Ciszę się że podsunąłem ci świetne rozwiązanie, które jak wiadomo jest wygodniejsza i trwalsza i dodatkowo zapewni ci bezpieczeństwo.




> Drzwi wejściowe kupie ze sredniej a nawet niższej półki, co z tego że dałbym za nie 10 klocków jak złodziej wszedłby przez balkon.


Ale po co ci w nich zamek za kilkaset złoty? Nie daj boże DWA zamki.




> Samochód zamykam bo to kliknęcie jednym palcem i nic nie kosztuje a ogranicza szanse kradzieży o 90 kilka procent,


Otóż kosztuje, bo co jakiś czas musisz kupić nową baterię.
Jakim cudem zamknięcie samochodu ogranicza kradzież, a zamknięcie domu nie odgranicza.




> Posiadanie alarmu czasem może nawet zwiększać szanse na to że ktos sie do nas włamie...

-- LISTA ZADAŃ --
a) Wyjaśnij na podstawie fragmentu wątku, dlaczego według odpowiadającego zamykanie samochodu jednak kosztuje.
b) Odpowiedz krótko na pytania do fragmentu wątku:
(i) Z której półki cytowana osoba zamierza kupić drzwi wejściowe?
(ii) O ile według cytowanej osoby zamykanie samochodu ogranicza szanse kradzieży?
(iii) Którędy według cytowanej osoby mógłby wejść złodziej?
c) Oceń, czy poniższe stwierdzenia zgadzają się z fragmentem wątku:
(i) Cytowana osoba zamierza kupić drzwi wejściowe z najwyższej półki.
(ii) Według cytowanej osoby alarm może czasem zwiększać szanse na włamanie.
(iii) Odpowiadający pyta, po co w drzwiach zamek za kilkaset złotych.
Zapisy nie mają żadnego związku z przytoczonym fragmentem wątku.

-- ZAPISY --
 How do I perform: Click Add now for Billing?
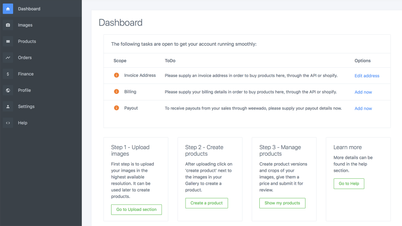pyautogui.click(x=363, y=92)
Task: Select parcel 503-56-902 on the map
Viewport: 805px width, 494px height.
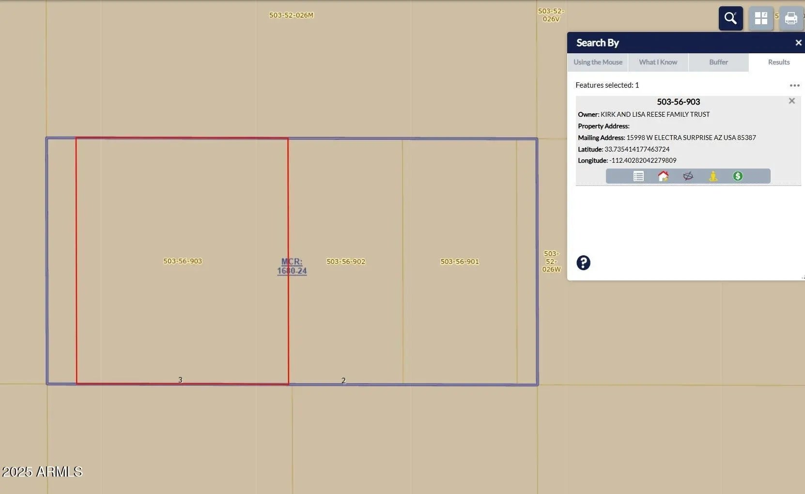Action: click(x=346, y=262)
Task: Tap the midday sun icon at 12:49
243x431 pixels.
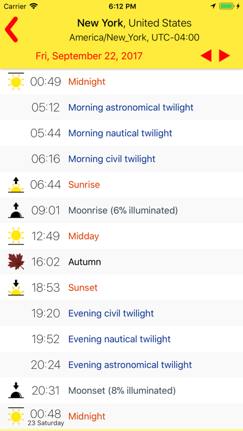Action: (x=16, y=236)
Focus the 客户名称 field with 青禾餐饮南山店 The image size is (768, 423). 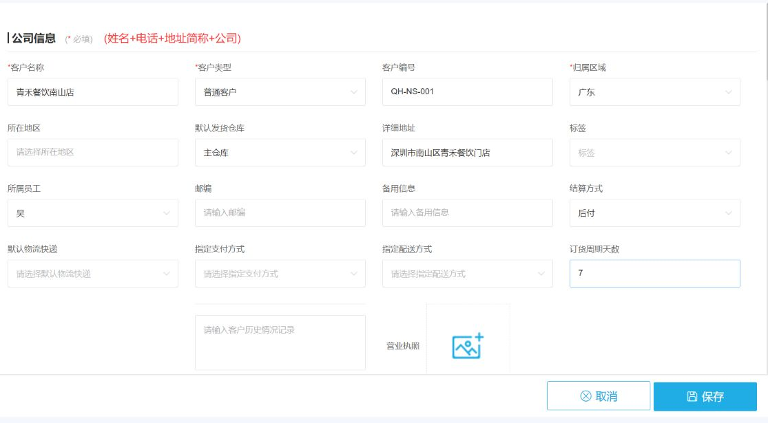[x=93, y=92]
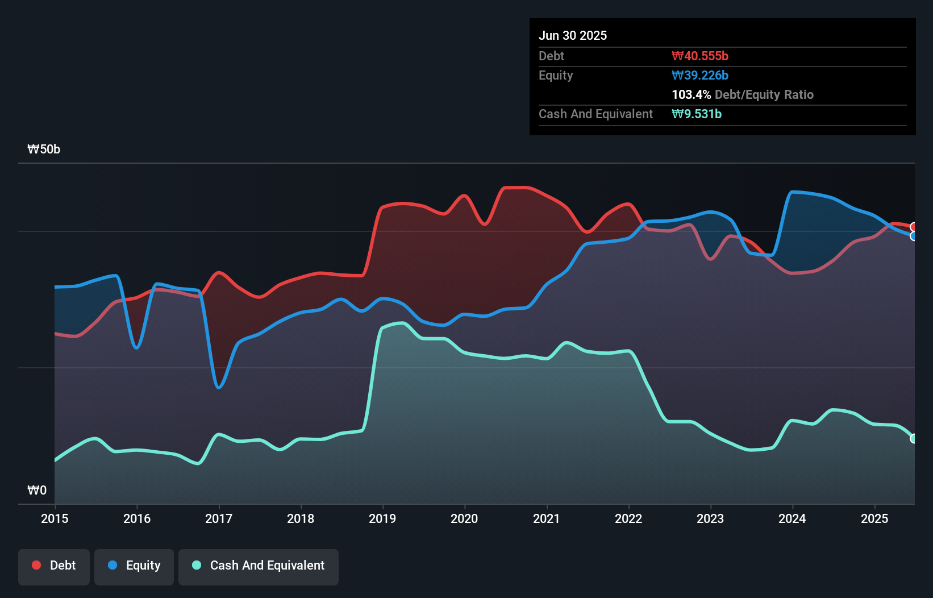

-- OCZEKIWANE ODPOWIEDZI --
a) Zamykanie samochodu kosztuje, bo co jakiś czas trzeba kupić nową baterię.

b)
(i) Ze średniej, a nawet niższej półki.
(ii) O 90 kilka procent.
(iii) Przez balkon.

c)
(i) Nie: „Drzwi wejściowe kupie ze sredniej a nawet niższej półki”.
(ii) Tak: „Posiadanie alarmu czasem może nawet zwiększać szanse na to że ktos sie do nas włamie”.
(iii) Tak: „Ale po co ci w nich zamek za kilkaset złoty?”